The people who run wildlife departments in the various states occasionally have to let the public know that they’re on the job. A case in point is Pennsylvania Game Commission executive director Carl G. Roe who recently sent a missive advising motorists to slow down after sundown and before sunrise to reduce their risk of striking a deer.
I do believe that most motorists already know that — particularly when you live (as I do) in a very rural part of a state. The residents in my home area, Charles County, Md., are so cognizant of the presence of large numbers of whitetailed deer that some of them are beginning to give them nicknames. One neighbor who is a farmer with soy bean fields that draw deer like a magnet, recently saw a large doe lying by the side of the road, struck and killed by an automobile. “Oh, no,” he said. “That’s Henrietta. She’s been bringing her fawns by the house to show ’em off for the past 4 years. I gave her the name because I kind of recognize her above all the others I see almost every day.”
A good friend, Bob Rice, who lives in St.

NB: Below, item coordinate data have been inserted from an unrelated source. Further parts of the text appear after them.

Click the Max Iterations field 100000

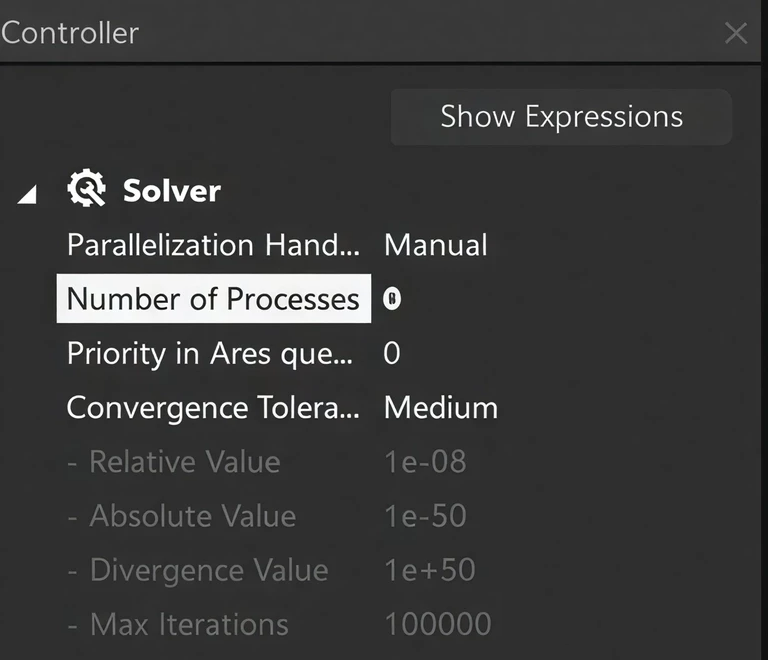(438, 625)
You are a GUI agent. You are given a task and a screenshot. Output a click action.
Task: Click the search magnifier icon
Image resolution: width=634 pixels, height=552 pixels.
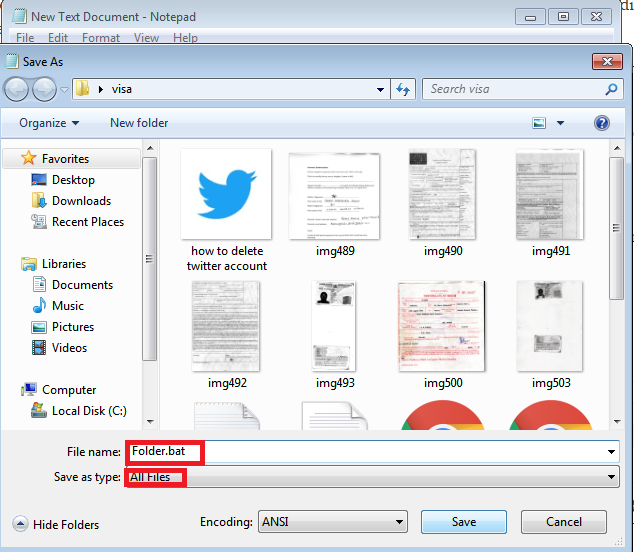coord(612,89)
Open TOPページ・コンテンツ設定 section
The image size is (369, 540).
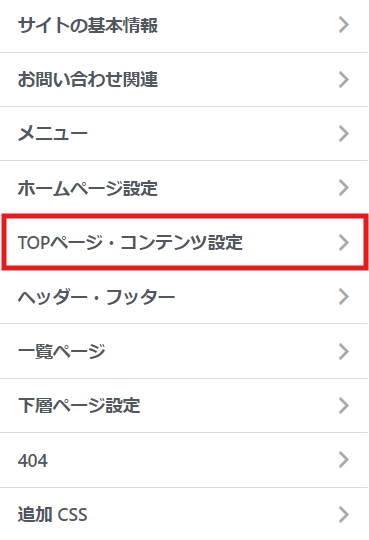(x=184, y=242)
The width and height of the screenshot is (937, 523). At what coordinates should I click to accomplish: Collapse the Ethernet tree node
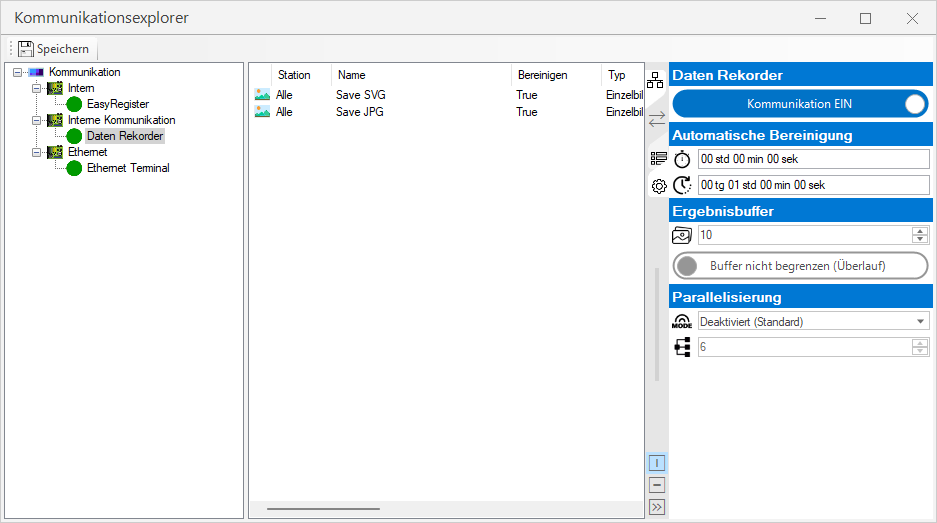click(x=37, y=152)
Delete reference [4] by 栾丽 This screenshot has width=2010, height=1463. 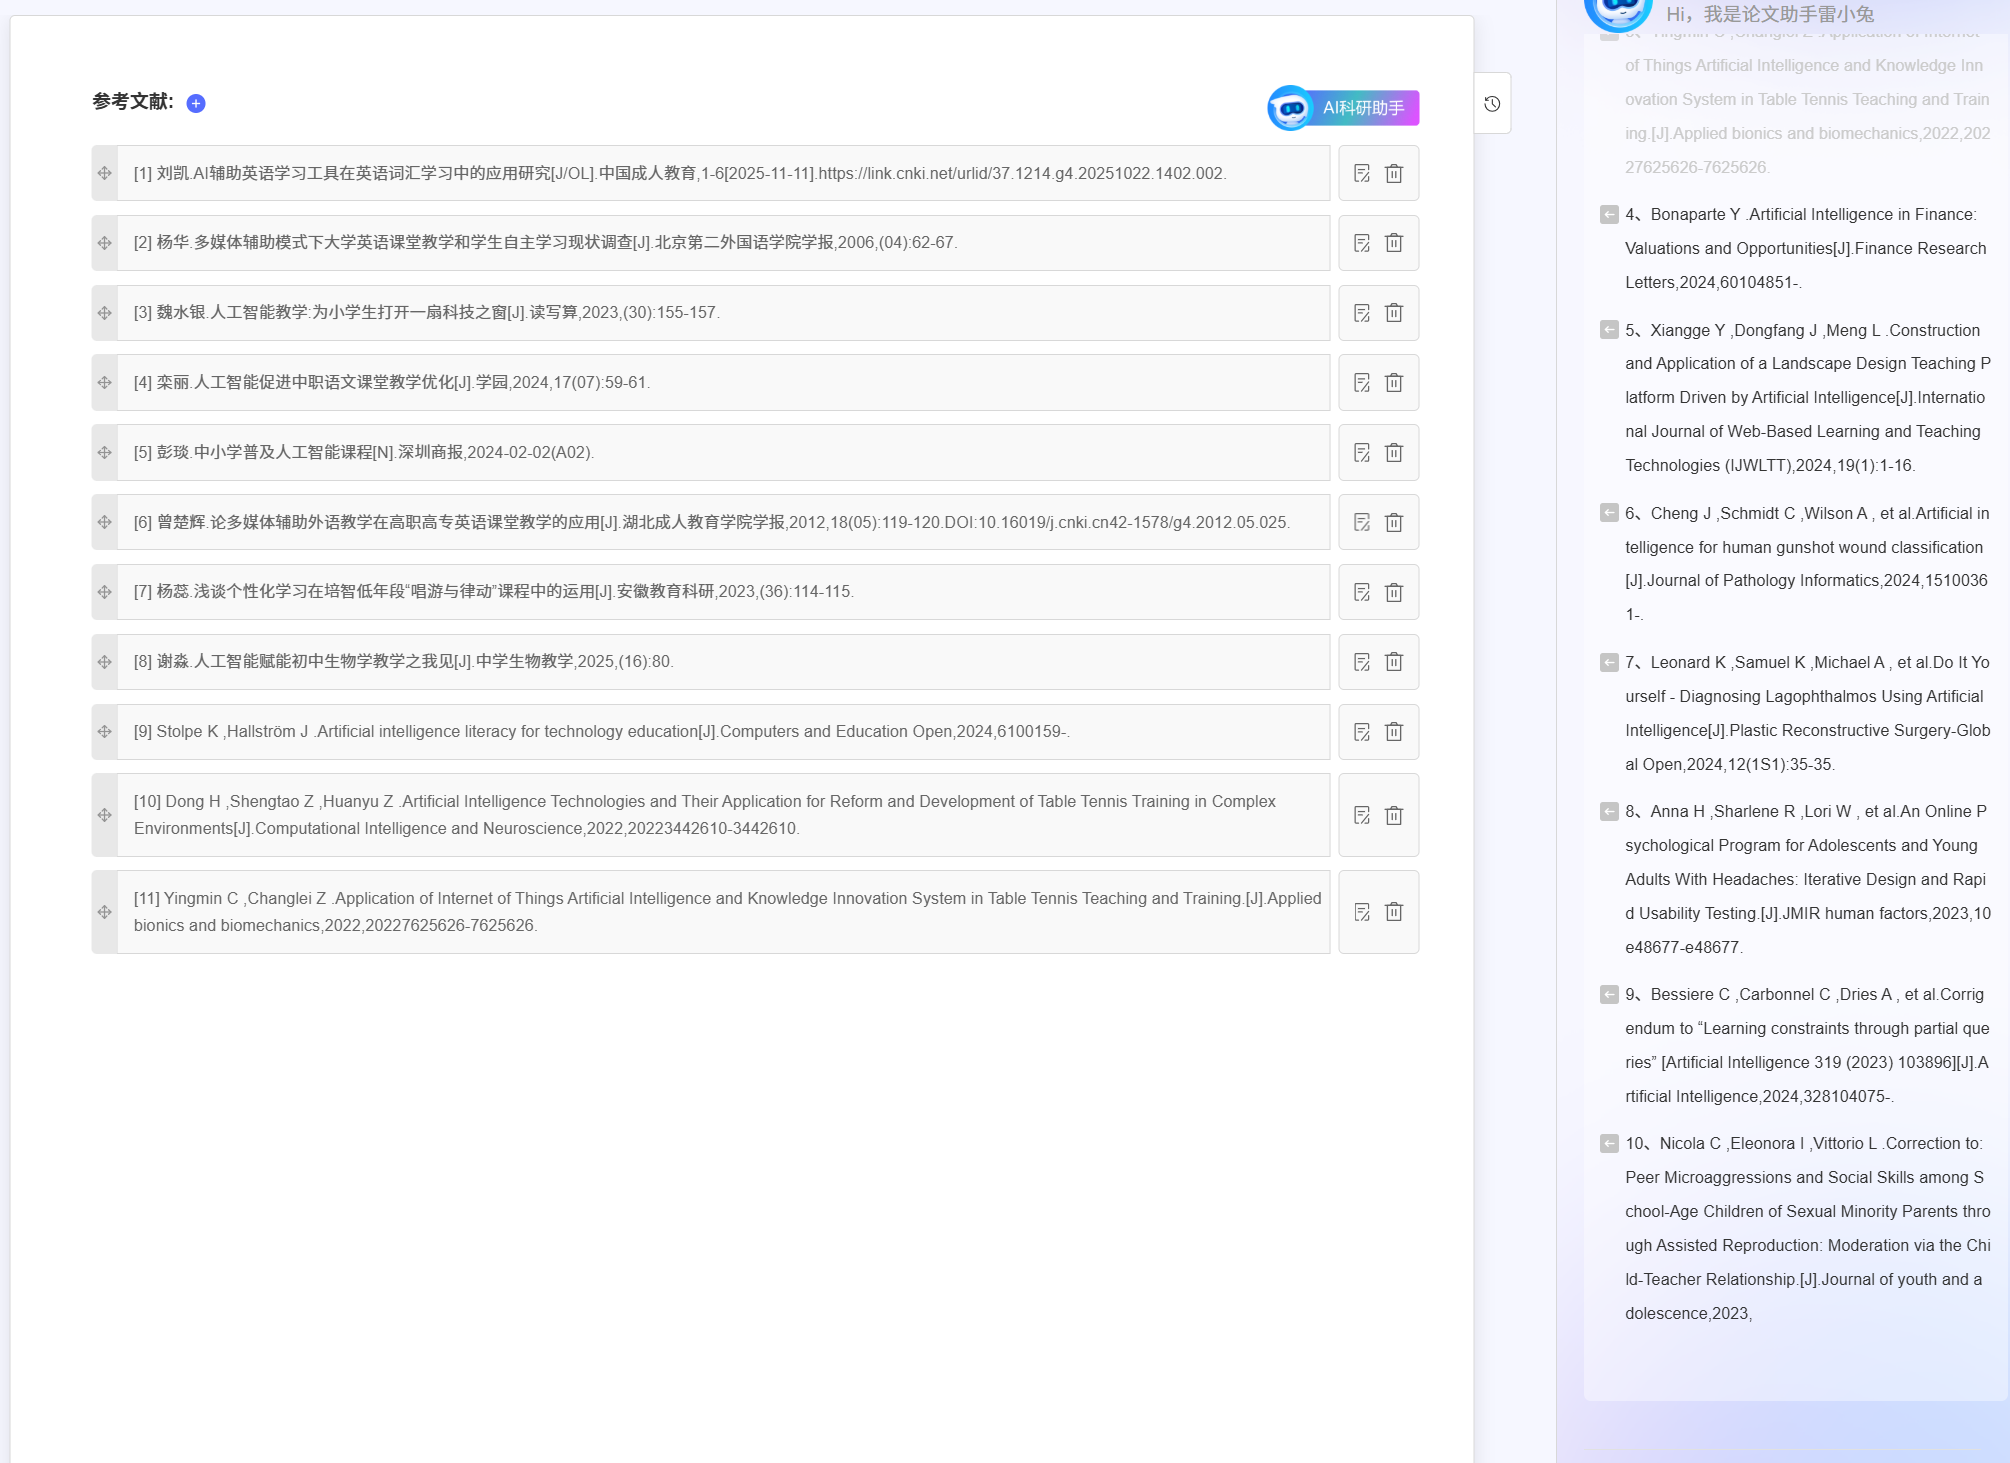point(1394,383)
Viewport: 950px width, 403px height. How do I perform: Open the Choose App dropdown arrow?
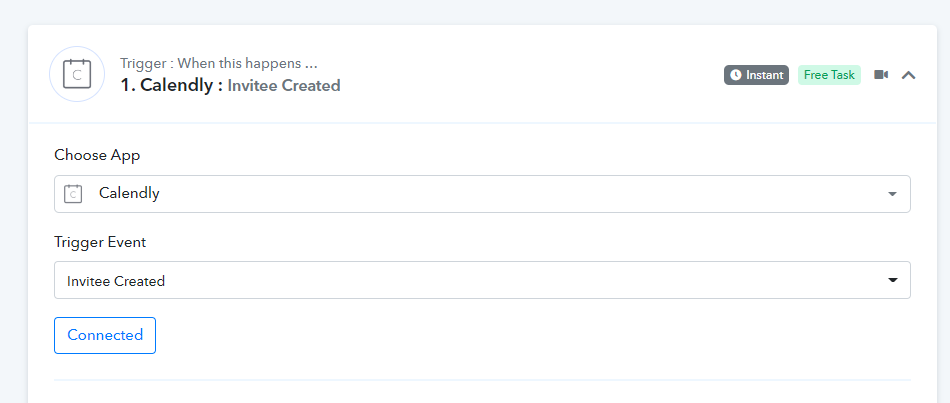point(892,195)
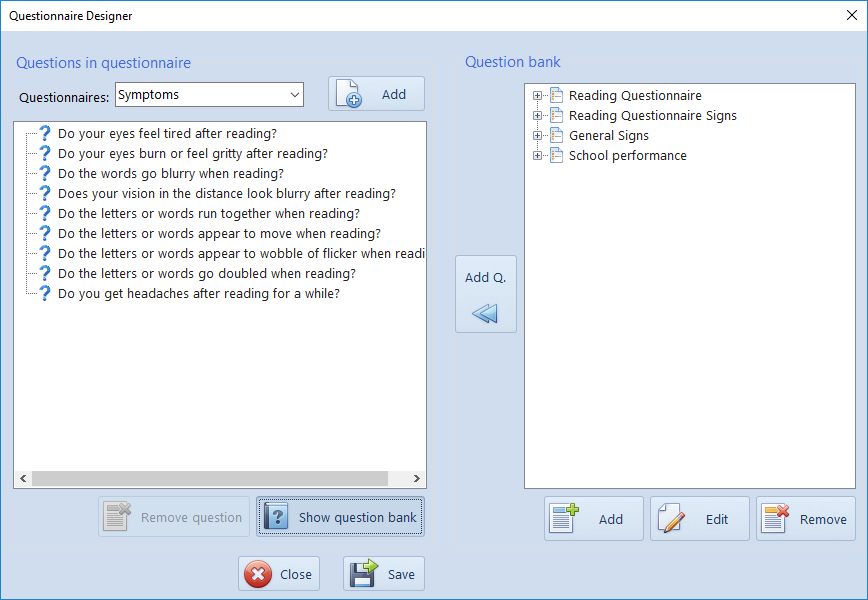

Mary’s County, Md., has an entire family of deer visit his backyard and the adjacent woods, completely assured apparently that no harm will come to them. Mr. Rice, however, is a deer hunter; it’s just that he won’t hunt the deer that he’s come to know so well around his house.
The Pennsylvania game boss, Mr. Roe, of course is totally correct when advising drivers to watch out for the split-hooved ruminants that are as smart as rocket scientists one moment and dumb as dirt the next. Perhaps the dumb part is uncalled for, but the sad fact of the matter is that deer never learn to judge how quickly a metal-clad machine can cover a given distance. Besides, why is it that so many deer wait until a car or truck is nearly upon them before deciding to cross the road?
In 1998, while living in a secluded part of the county within sight of the tidal Potomac River, I spotted a small herd of deer running across a barren field toward the paved lane I was driving on. I stopped completely and waited for them to cross the road. All of them did — except one.
While I sat perfectly still, engine idling, one of the deer changed direction and ran smack into the side of my pickup truck. Let me repeat, I was sitting still, not moving. The collision put a huge dent into the right door of the truck and now it lay spread out on the street. Being a hunter and a connoisseur of venison I jumped from the vehicle, reached into a large tool box in the back where I kept a good, sharp hunting knife and bent over to field-dress the deer and make good use of meat. (Yes, I was going to get in touch with the State Police or the Natural Resources cops to report all this.)
When my hand grabbed a handful of skin to begin the field-dressing process, the deer arose with a loud snort and it nearly jumped into my face, then ran off into the nearby woods without missing a beat. It apparently had knocked itself out temporarily — and I nearly suffered a coronary.
The Game Commission head also mentioned one thing that all drivers must truly pay attention to. It’s the occasion when a motorist observes several deer cross a road and the driver has to make a decision: have they all crossed or are more coming along a hundred yards behind the others? Put your money on the latter. More deer are struck by motorists who slowed down or even stopped as they watched the animals cross a highway; then stepped on the accelerator to continue and — Bingo! — along came two or three that had lagged behind. Remember, deer are social animals that most of the time like being with their own kind. The lone exception is the rutting male deer. He doesn’t like anybody except a comely female and when he’s done mating, he’ll disappear again to be alone.
On that subject, remember that the mating season will arrive later next month or in November, depending on temperature and moon cycles. When it happens, watch out because if a buck picks up the scent of a doe in estrus (willing to mate), he’ll put his nose to the ground and cross an 8-lane Interstate highway if he has to just to be with the opposite sex.
“The personal tragedies and property losses that are caused by deer-vehicle collisions touch the lives of Pennsylvanians statewide,” Mr. Roe said.
He may as well also have added every state on the East Coast, in the Mid-West, West and South — there are so many deer these days.